### Teks Bacaan

Tugumalang.id – Belasan unit Bus Puspa Indah berwarna biru muda berjejer di Terminal Landungsari, Kota Malang, Jawa Timur. Bus itu bukan menunggu penumpang, mereka tampaknya sudah tidak beroperasi lagi. Bagian bawah bus telah ditumbuhi semak dan rerumputan. Cat bus itu sudah kusam, beberapa bagian berkarat.
Puspa Indah, begitu masyarakat menyebut nama bus asli Malang itu. Di era jauh sebelum pandemi Covid-19, Puspa Indah merupakan ‘Raja’ yang menguasai trayek Malang-Jombang bahkan Kediri hingga Tuban. Mahasiswa, pedagang hingga karyawan, dahulu kerap kali menjadikan bus ini sebagai moda transportasi utama.
Puluhan tahun, Puspa Indah menguasai wilayah yang dikenal sebagai jalur berkelok itu. Bahkan di era 1980-1990an, Puspa Indah tetap menjadi pilihan saat sejumlah kompetitor lain mulai masuk ke Terminal Landungsari. Misalnya saja, PO Hasti, Citra, Sekarmas, Jaya hingga Akas. Puspa Indah memang dikenal dengan sopirnya yang lihai di medan berkelok terutama jalur Batu.

Kompetisi itu juga memberikan dampak positif bagi kehidupan ekonomi di Terminal Landungsari. Para pedagang lapak mendapat berkah dari banyaknya penumpang yang datang silih berganti di terminal.
Perekonomian mereka menggeliat seiring ramainya terminal di bagian barat Kota Malang itu. Keramaiannya bahkan tak kalah dengan Terminal Arjosari.

######
### Data Mentah

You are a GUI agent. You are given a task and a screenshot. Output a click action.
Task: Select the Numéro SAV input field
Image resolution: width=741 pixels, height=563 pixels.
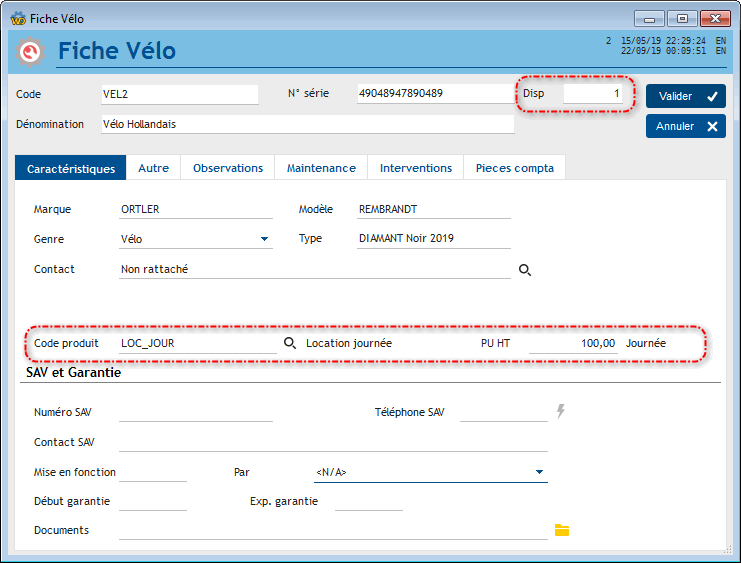[195, 412]
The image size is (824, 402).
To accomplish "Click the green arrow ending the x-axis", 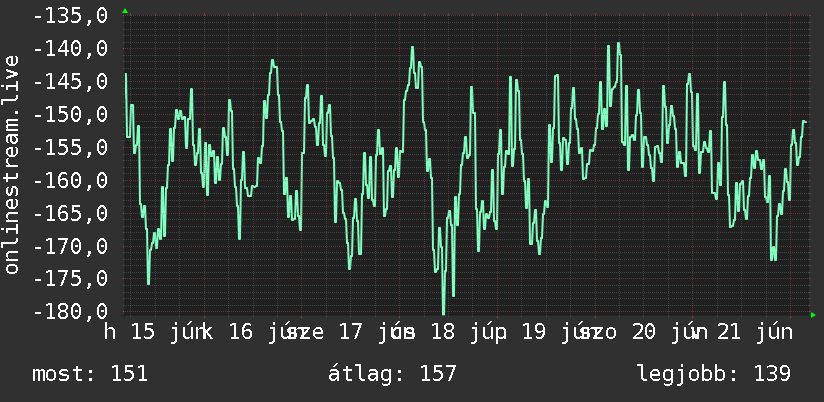I will click(x=813, y=315).
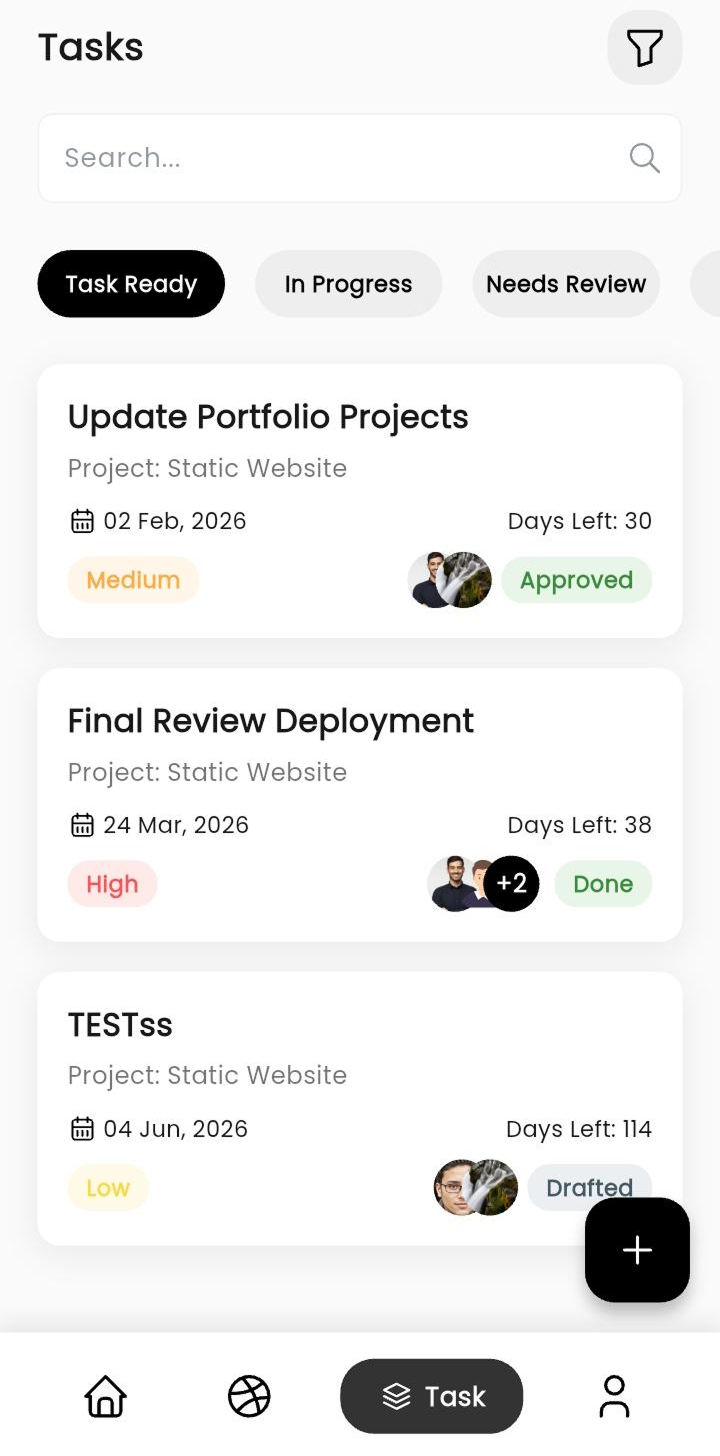This screenshot has width=720, height=1456.
Task: Click calendar icon beside 24 Mar, 2026
Action: [x=82, y=825]
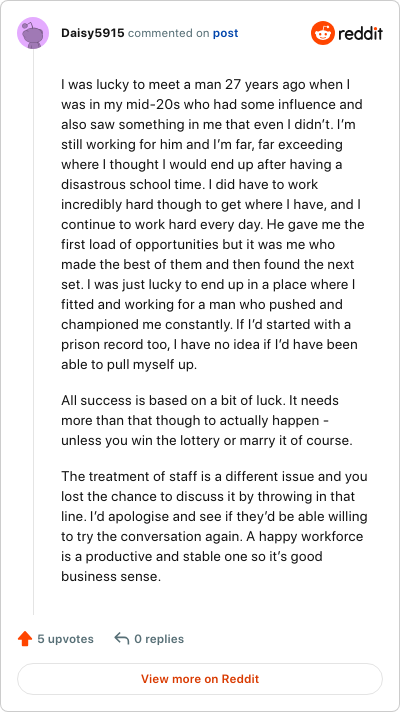Click the line "able to pull myself up."

click(129, 365)
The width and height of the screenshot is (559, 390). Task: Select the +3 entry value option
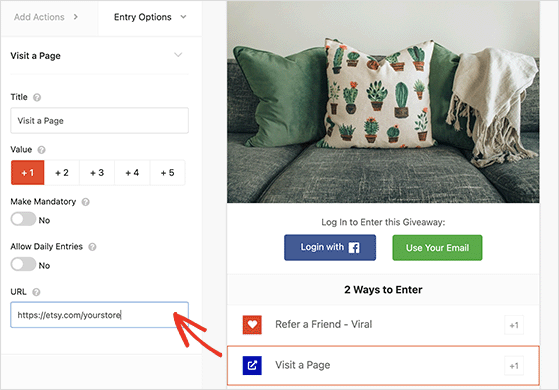pyautogui.click(x=97, y=173)
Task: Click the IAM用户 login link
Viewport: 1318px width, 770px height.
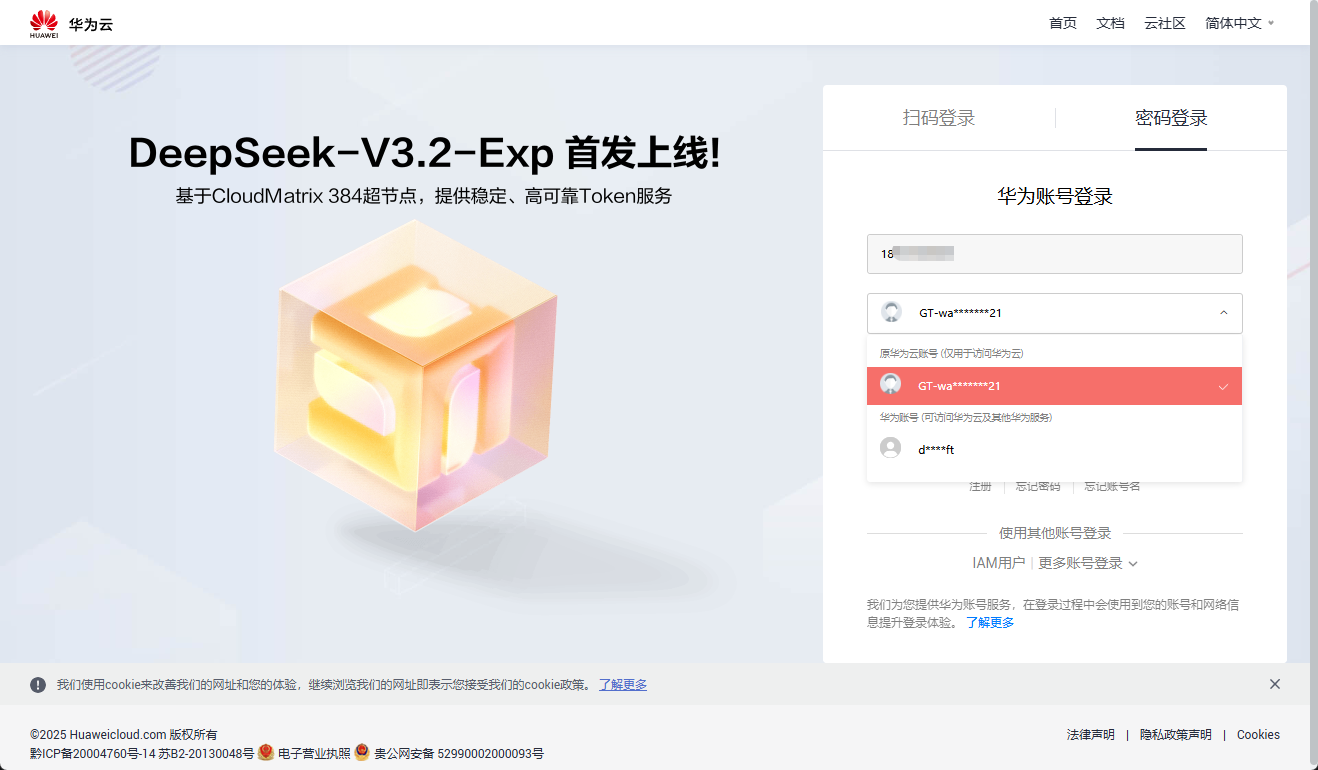Action: click(x=998, y=563)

######

• _Tujuan Tugas_:
Tuliskan ulang bagian teks tentang bus Puspa Indah tanpa perubahan, mulai dari "Tugumalang.id – Belasan" hingga "beberapa bagian berkarat.", kedua bagian itu turut disertakan. Materi di atas berdiri sendiri dan terpisah dari teks tentang bus Puspa Indah.

• _Jawaban Latihan_:
Tugumalang.id – Belasan unit Bus Puspa Indah berwarna biru muda berjejer di Terminal Landungsari, Kota Malang, Jawa Timur. Bus itu bukan menunggu penumpang, mereka tampaknya sudah tidak beroperasi lagi. Bagian bawah bus telah ditumbuhi semak dan rerumputan. Cat bus itu sudah kusam, beberapa bagian berkarat.